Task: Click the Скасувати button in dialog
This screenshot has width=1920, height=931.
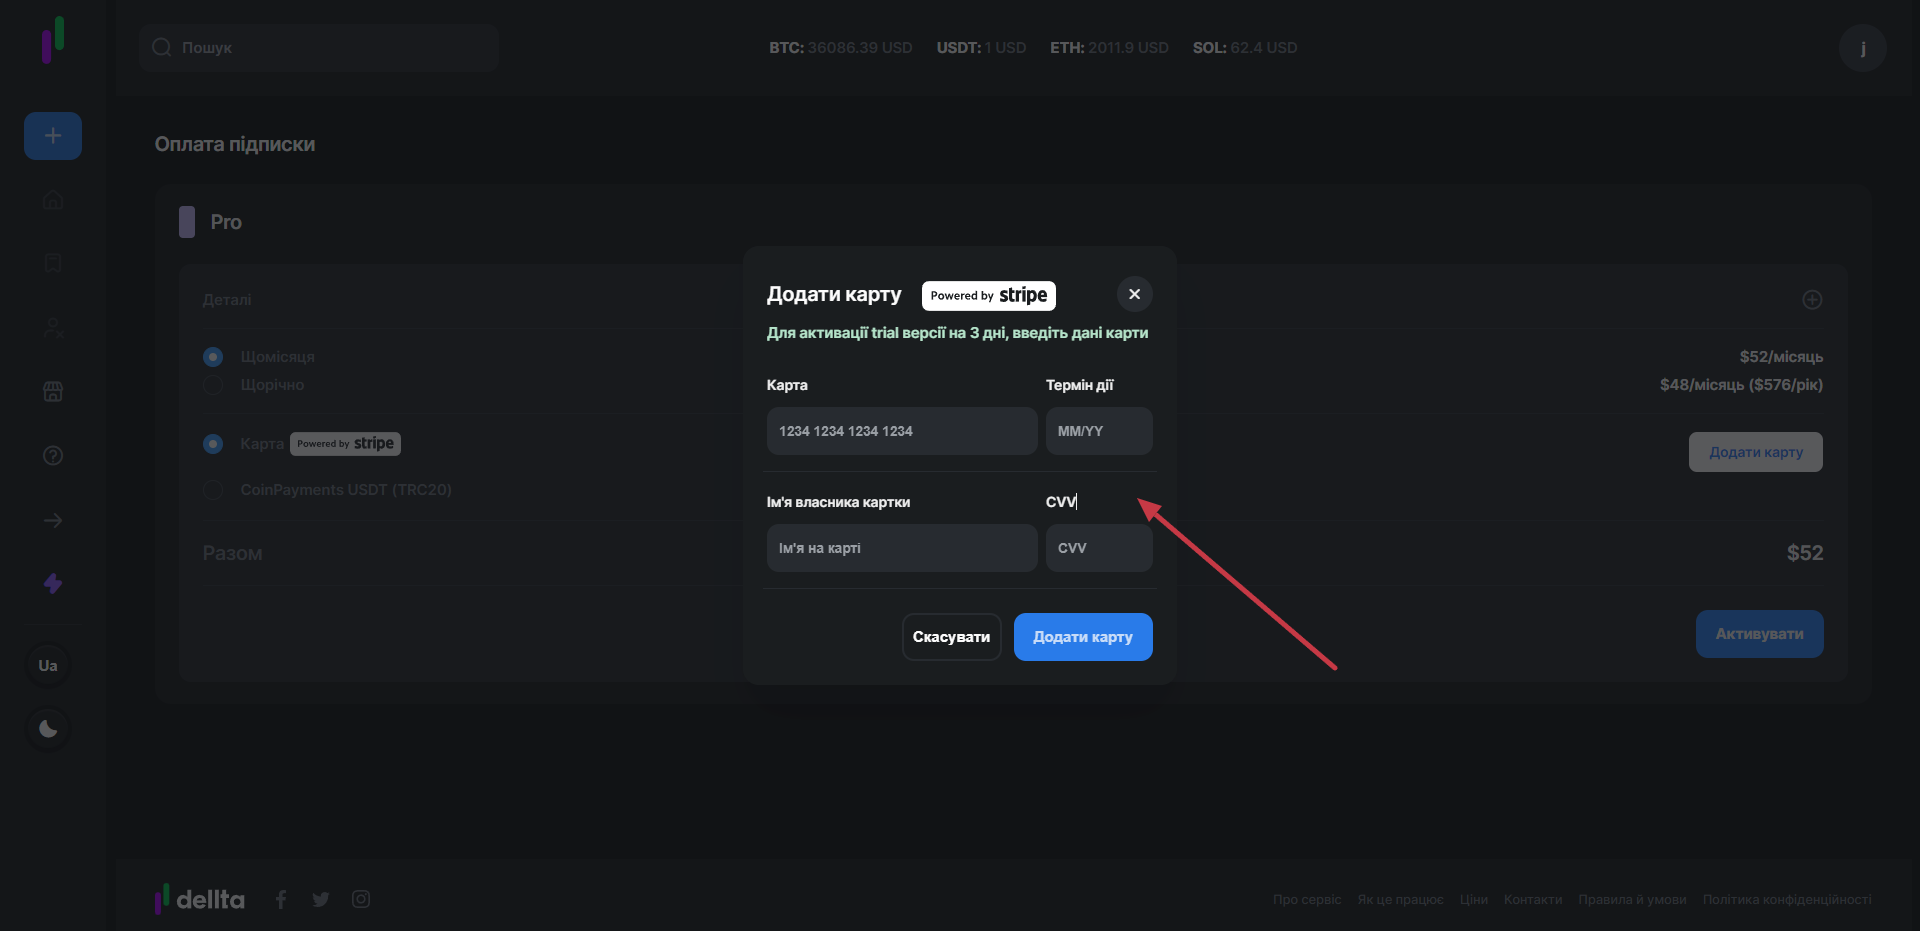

* * *

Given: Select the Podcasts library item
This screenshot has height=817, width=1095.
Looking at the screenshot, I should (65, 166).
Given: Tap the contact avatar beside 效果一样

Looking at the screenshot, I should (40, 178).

# EXERCISE DESCRIPTION
Copy out each line of the data above, exactly, if it lies between the line holding "Task: Click the Скасувати button in dialog" and the line holding "This screenshot has width=1920, height=931.", inclusive; copy no other line.

# RESPONSE TO THE TASK
Task: Click the Скасувати button in dialog
This screenshot has width=1920, height=931.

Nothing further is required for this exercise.